Viscosity is defined physically as the measure of a substance’s resistance to deformation and flow. When used in relation to fluid states, it stresses the frictions produced in their enactment of dispersed PS flows: The frictions between different paradigms, between individuals and ideas, the frictions of the group or cohort with the individual, of the institution with its members, etc. This is a view of the field that Fluid States confirmed, for not all states of PS “mattered” or had the same degree of fluidity. Fluid States organizers were instead met with varying degrees of resistance stemming from local specificities, and a number of events scheduled to happen simply could not take place or did so in circumstances completely different to the ones originally planned.[2] In those locations, organizational problems, loss of funding, and complex political circumstances contributed to the “failure” of the initial objective of facilitating knowledge exchange in the form of a Fluid States event. Indeed, the inherent resistance to flow and dispersion, the obstructions met, and the strategies to deal with such resistances and obstacles highlight the varying degrees of fluidity and viscosity encountered across different geographies, their infrastructures, organizations, and conceptual apparatuses. How do these materialities reflect on the working assumption of performance studies as a fluid and associative discipline?
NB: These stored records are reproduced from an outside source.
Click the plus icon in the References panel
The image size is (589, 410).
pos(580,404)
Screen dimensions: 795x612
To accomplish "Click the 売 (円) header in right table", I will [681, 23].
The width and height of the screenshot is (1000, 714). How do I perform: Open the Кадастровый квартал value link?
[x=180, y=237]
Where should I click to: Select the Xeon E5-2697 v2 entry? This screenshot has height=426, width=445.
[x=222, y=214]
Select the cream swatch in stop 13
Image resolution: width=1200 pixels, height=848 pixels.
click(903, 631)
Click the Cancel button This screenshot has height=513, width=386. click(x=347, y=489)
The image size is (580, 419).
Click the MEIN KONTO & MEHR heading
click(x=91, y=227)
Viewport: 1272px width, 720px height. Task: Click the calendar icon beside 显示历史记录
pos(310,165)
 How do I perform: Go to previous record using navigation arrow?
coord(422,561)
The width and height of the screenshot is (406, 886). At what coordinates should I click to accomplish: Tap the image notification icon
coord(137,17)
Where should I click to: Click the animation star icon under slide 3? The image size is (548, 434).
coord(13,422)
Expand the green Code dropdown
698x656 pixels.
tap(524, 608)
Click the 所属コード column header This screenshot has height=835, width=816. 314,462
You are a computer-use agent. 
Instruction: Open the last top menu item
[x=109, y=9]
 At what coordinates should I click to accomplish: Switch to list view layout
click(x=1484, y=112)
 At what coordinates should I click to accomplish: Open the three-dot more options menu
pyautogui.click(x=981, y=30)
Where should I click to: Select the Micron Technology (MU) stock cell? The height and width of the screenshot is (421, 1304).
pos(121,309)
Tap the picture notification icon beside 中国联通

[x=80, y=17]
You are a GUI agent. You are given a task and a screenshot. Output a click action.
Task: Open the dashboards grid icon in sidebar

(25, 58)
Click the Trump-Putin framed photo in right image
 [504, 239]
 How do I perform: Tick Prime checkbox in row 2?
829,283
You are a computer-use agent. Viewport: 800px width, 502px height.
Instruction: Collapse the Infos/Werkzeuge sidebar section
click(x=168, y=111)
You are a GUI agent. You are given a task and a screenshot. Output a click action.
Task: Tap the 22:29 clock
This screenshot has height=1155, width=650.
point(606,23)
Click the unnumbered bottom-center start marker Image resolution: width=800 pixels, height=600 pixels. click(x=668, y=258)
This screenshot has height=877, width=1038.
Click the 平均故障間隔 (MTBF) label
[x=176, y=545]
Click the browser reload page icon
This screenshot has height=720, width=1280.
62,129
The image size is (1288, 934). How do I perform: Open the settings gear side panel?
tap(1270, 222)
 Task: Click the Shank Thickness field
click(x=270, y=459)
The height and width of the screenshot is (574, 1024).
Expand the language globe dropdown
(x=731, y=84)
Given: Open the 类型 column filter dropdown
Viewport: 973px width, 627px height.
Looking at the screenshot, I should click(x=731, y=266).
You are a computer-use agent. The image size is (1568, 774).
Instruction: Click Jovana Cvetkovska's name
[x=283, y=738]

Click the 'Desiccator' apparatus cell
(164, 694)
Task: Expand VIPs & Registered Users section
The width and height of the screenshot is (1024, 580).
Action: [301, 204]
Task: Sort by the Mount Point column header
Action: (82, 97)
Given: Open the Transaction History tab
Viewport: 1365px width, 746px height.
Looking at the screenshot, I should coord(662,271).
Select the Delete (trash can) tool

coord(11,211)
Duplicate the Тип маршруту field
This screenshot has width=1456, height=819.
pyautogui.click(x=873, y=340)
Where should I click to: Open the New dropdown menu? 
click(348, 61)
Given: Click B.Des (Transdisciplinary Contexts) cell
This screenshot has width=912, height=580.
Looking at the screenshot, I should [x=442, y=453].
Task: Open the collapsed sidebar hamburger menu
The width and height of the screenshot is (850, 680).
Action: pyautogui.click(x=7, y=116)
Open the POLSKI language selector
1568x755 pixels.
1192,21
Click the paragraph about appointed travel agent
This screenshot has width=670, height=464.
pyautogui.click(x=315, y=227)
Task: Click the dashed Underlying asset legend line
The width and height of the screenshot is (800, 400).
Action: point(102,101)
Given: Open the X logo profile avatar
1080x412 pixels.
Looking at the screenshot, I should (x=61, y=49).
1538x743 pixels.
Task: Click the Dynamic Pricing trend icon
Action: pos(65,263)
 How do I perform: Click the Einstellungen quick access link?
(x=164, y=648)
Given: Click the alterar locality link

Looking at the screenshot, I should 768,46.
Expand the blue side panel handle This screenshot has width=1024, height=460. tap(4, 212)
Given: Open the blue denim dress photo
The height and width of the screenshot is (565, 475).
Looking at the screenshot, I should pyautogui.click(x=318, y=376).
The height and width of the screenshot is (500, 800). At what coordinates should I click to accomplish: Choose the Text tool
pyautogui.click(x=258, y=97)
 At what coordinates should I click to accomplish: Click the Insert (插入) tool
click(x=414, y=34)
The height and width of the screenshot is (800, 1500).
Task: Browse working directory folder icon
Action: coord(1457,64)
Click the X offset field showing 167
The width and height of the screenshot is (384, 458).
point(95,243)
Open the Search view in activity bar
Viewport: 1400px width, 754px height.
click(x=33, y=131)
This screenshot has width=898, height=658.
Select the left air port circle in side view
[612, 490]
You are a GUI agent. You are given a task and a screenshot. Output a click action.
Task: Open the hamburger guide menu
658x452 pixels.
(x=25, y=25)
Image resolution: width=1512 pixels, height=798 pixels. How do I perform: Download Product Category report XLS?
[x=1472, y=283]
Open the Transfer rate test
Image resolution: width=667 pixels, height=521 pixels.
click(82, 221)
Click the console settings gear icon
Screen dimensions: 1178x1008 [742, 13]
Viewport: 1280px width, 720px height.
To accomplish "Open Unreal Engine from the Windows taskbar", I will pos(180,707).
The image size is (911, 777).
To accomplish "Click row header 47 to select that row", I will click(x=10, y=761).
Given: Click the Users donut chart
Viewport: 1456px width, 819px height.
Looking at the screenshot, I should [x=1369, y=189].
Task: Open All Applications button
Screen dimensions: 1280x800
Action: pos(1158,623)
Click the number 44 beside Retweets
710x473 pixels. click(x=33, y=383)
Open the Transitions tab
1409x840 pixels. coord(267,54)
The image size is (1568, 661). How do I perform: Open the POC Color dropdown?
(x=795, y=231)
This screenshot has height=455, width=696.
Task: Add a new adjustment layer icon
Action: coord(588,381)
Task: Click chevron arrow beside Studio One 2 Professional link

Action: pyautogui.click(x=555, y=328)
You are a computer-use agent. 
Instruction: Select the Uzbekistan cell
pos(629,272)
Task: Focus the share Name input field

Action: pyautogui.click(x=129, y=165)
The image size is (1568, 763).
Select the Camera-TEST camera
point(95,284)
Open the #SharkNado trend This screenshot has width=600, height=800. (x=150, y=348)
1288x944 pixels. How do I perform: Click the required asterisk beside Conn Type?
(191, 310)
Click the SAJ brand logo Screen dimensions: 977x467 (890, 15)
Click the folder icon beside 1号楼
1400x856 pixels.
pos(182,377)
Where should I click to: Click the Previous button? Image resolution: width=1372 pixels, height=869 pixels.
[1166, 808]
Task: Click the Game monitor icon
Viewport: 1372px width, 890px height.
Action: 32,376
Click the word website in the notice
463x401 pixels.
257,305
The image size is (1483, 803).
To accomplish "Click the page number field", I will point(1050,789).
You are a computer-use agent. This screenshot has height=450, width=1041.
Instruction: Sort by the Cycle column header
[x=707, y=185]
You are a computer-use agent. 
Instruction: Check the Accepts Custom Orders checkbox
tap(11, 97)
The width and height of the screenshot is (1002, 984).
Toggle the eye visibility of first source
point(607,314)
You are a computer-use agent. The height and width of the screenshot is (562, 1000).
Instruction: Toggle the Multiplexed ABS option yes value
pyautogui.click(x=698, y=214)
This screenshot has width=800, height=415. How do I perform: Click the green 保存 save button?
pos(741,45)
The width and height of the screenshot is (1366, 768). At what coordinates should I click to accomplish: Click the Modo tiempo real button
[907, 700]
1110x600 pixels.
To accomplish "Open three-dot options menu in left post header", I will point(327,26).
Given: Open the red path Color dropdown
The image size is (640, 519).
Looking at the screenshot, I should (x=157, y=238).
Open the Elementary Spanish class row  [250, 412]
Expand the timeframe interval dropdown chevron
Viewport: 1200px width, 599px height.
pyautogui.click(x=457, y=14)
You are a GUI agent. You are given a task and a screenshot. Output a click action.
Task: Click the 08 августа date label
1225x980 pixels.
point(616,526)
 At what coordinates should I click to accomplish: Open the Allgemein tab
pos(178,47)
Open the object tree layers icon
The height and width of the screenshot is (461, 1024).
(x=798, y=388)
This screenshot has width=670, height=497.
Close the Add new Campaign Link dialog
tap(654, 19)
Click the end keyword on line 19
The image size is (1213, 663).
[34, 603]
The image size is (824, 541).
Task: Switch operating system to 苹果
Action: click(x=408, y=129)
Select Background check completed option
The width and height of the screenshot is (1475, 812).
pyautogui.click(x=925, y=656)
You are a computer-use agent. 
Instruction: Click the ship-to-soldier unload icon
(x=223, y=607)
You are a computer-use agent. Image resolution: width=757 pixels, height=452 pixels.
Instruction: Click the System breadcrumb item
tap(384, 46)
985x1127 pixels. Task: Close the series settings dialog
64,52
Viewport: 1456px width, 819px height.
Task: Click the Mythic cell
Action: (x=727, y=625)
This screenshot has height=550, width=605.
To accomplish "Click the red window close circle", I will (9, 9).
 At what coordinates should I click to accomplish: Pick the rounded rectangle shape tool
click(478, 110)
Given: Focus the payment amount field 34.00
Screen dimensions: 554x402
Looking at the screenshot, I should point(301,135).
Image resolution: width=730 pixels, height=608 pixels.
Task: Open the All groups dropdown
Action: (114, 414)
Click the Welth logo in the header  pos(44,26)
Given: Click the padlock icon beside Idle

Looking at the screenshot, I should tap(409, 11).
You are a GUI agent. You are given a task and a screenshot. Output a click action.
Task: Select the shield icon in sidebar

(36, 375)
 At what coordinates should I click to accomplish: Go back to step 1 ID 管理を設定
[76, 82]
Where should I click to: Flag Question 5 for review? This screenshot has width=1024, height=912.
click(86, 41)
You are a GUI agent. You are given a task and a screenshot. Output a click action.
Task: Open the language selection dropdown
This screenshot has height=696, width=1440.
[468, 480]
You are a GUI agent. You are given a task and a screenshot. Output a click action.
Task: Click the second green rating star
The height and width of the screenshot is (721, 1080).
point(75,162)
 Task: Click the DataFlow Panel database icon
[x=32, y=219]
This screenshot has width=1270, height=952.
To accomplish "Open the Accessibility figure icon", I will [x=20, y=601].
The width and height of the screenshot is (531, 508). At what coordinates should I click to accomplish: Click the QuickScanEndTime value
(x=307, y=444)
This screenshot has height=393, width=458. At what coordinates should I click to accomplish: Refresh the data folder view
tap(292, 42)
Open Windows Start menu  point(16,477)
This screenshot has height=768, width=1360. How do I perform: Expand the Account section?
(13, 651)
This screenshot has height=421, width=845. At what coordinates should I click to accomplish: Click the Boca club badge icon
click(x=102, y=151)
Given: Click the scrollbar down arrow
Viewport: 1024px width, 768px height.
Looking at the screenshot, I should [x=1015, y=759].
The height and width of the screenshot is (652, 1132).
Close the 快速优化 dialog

Crucial to the articulation of Fluid States were its tactics of decentralization and dispersion. That is, dispersing the annual conference meant the implementation of a larger strategy to decenter the production of knowledge as much as its usual channels of circulation. Previously, in PS terms, streams of dispersion have mostly been enacted through an investment in the radial movement of English-speaking scholars-cum-seeds around the world, in an attempt to make their work germinate and proliferate in alien grounds. Consider, for example, Jon McKenzie’s articulation of a “PS Empire,” which effectively enacts a topography of the discipline as one that is largely defined by the paradigms that radiate from the usual centers in the US and the UK (7). McKenzie argues that inasmuch as English is the “lingua franca” of performance studies, the production and circulation of knowledge inevitably enhance a sense of its imperialistic attitudes[3]. These attitudes, in turn, highlight the uneven flows that are enabled, on the one hand, by anglophone scholars travelling outwards and, on the other, by non-English speaking scholars travelling inwards to the centers of the discipline, the US and the UK. In that sense, the stress on the fluidity in and of the processes through which performance studies is condensed and then dispersed as a discipline risks overlooking the specificities — material, political, cultural — of the grounds on which that dispersion takes place. Further, it is also ill-equipped to account for the ways in which what is dispersed will travel and land differently, depending on the viscosity of the medium through which it travels and the permeability of the surfaces on which it lands.

Performance studies’ dreams of fluidity must take into account measures of viscosity. While many of those “dispersed” scholars have contributed largely to the scholarly development of regional focuses and to the education of younger cohorts of local performance scholars, we must not overlook the expansionist methodologies those types of scholarly dispersion might be seen to enact and therefore ask whether this is not a gesture that continues to affirm a single-origin myth of performance studies. Furthermore, we might want to consider the varying degrees of freedom afforded to the bodies of those willing to travel and “sow” their knowledge; consider who among us can do so, is allowed to do so, and those who find themselves instead blocked by walls, fences, and other impermeable material, political, linguistic, economic, or cultural borders. And we might want to do so not because of the recent political upheavals in the US, UK, and Europe, but for the longer histories of socioeconomic blockages, inequality, segregation, and otherwise imperialist politics that continue to have an impact around the world.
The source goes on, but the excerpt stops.